- Problem -
The lines needed are those below that contain the word "Silver"; copy each one.

- Input material -
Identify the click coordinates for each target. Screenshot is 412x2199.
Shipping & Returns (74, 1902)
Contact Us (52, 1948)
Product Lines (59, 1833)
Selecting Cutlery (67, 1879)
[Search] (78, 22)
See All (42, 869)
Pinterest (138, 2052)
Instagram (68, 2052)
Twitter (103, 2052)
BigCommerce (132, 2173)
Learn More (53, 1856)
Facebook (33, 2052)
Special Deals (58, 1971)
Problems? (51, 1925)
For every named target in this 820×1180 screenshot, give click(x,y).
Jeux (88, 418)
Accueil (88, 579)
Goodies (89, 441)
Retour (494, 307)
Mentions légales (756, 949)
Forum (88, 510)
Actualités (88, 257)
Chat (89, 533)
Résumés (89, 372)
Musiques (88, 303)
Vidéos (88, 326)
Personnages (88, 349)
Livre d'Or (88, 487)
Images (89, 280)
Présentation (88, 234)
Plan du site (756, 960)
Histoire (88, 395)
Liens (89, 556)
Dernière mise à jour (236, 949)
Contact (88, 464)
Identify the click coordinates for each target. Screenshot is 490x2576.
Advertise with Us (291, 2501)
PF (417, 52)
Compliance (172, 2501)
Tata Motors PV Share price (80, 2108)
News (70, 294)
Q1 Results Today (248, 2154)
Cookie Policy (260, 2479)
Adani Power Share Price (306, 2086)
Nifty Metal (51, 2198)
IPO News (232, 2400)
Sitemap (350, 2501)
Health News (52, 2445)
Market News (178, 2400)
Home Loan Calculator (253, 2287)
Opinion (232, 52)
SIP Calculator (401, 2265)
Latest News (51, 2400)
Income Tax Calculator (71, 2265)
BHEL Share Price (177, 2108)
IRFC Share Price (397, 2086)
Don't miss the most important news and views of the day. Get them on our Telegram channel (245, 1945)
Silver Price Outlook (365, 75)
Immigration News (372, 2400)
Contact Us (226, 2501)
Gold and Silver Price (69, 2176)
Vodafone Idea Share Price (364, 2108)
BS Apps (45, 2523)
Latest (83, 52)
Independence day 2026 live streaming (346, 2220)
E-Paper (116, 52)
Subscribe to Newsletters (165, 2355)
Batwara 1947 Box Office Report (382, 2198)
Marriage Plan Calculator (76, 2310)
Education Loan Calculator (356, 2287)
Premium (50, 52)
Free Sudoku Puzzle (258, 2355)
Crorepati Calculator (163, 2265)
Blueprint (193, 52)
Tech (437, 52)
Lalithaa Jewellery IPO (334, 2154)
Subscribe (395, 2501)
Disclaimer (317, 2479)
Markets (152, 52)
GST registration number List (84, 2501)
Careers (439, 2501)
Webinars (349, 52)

- Output for this exercise -
Silver Price Outlook (365, 75)
Gold and Silver Price (69, 2176)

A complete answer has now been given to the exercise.